Cyera’s research shows a failure mode that is common to self-hosted AI stacks: a service built for local convenience becomes a path to unintended disclosure when input validation is weak and secrets are present in memory. For IAM and NHI teams, the question is not whether the model is local, but whether the runtime is protected like any other privileged workload.

Key questions

Q: How should security teams protect self-hosted AI runtimes from memory disclosure?

A: Security teams should place self-hosted AI runtimes behind authentication, network segmentation, and strict input validation. They should also assume process memory may contain prompts, secrets, and tool output, so runtime hardening must include secret minimisation, monitoring, and tested handling for malformed model files.

Q: Why do AI model servers create NHI governance risk even when deployed locally?

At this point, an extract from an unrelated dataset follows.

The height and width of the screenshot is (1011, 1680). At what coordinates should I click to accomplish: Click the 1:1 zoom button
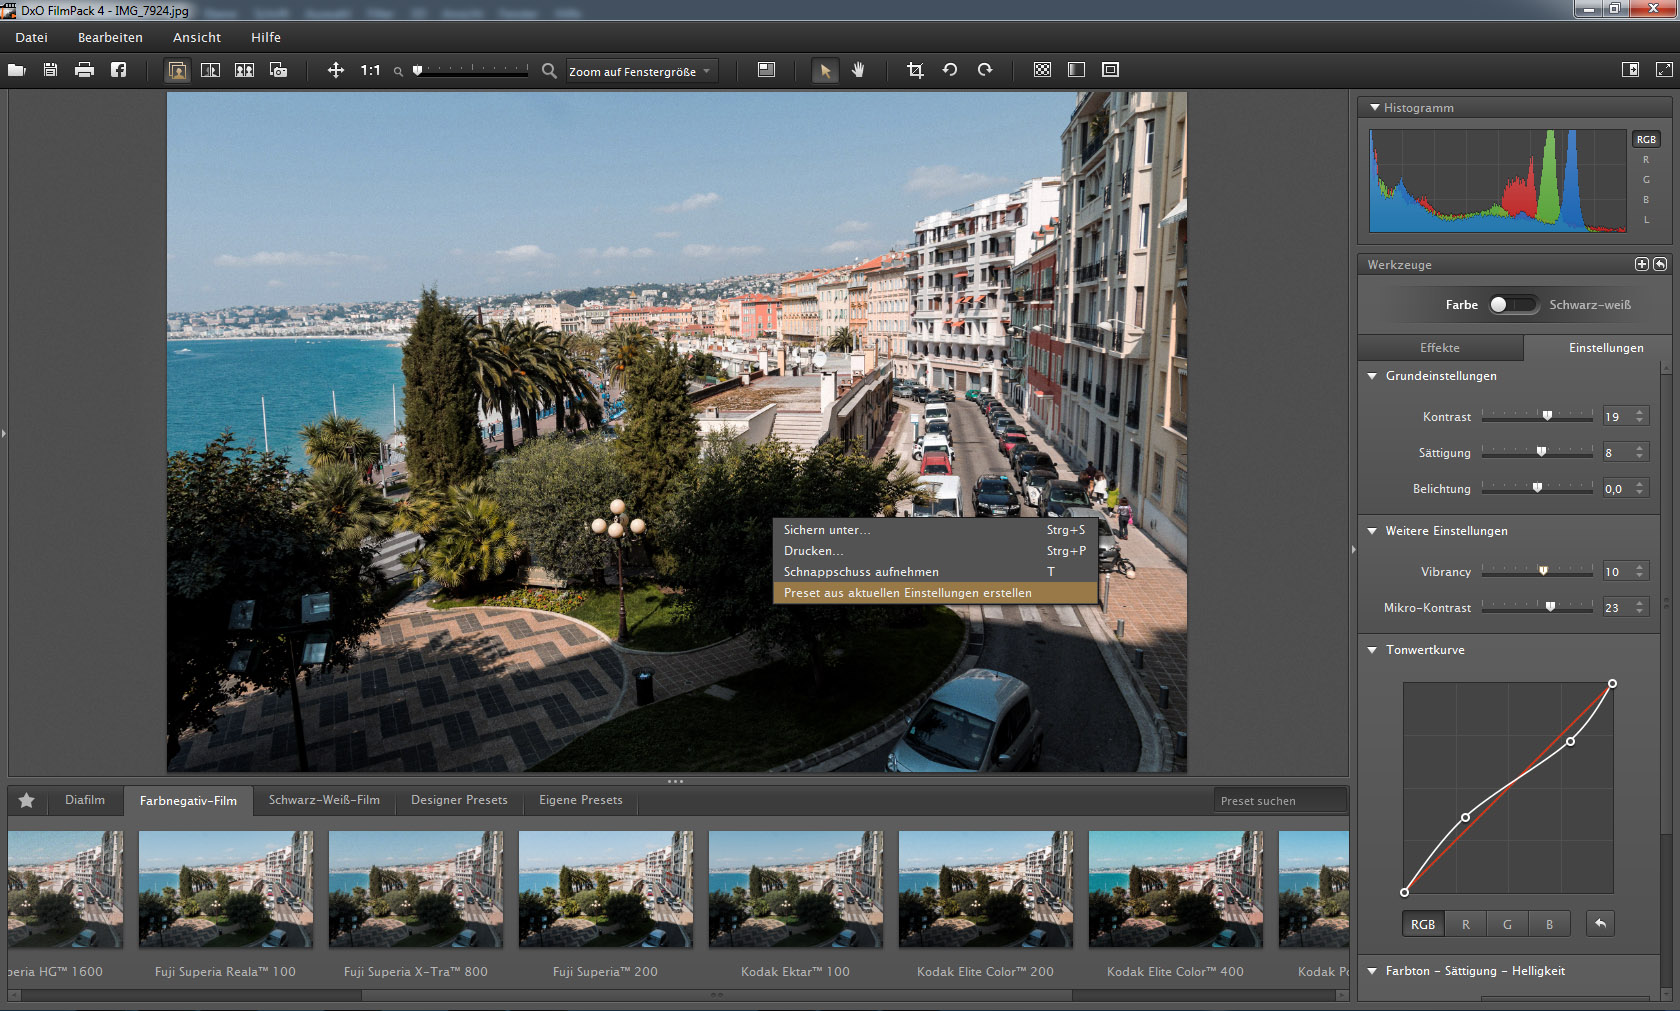tap(370, 70)
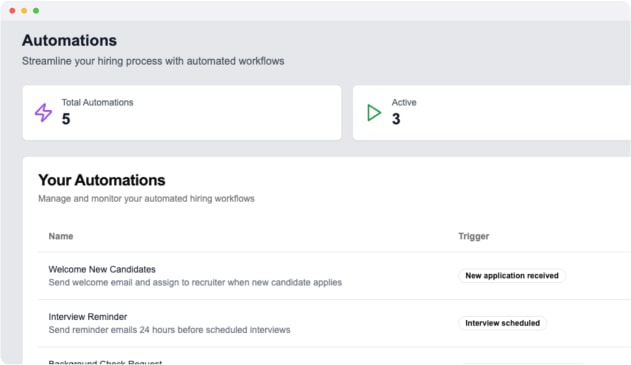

A: Local deployment does not remove NHI risk because the service still processes privileged inputs, stores operational context in memory, and may expose secrets through logs, dumps, or export paths. If the runtime is reachable without strong controls, it behaves like a privileged identity surface, not a benign development tool.

Q: What breaks when model file validation is weak in AI platforms?

A: Weak validation lets attackers manipulate tensor shapes, buffer lengths, or destination paths so the platform reads past memory boundaries or exports tainted artifacts. The practical failure is not only a crash. It can become silent disclosure of prompts, environment variables, and other sensitive runtime data.

Q: How should teams respond if an AI runtime may have leaked process memory?

A: Teams should isolate the service, revoke any secrets that may have been present in memory, inspect exported model artifacts, and rotate credentials that could have been exposed. They should also review related sessions, prompts, and tool integrations for secondary impact before returning the service to production.

Technical breakdown

How the Ollama memory leak turns model conversion into disclosure

The vulnerable path sits in model creation and conversion. Ollama accepts uploaded GGUF files, parses tensor metadata, then converts tensors through an intermediate F32 representation before writing the new model to disk. The flaw appears when the code trusts tensor shape metadata to determine how many elements to read. If an attacker supplies a GGUF file with an inflated shape, the conversion loop reads past the end of the buffer and pulls adjacent heap contents into the output. Because the data is later written back into a model file, the leak becomes durable and reusable rather than a transient crash.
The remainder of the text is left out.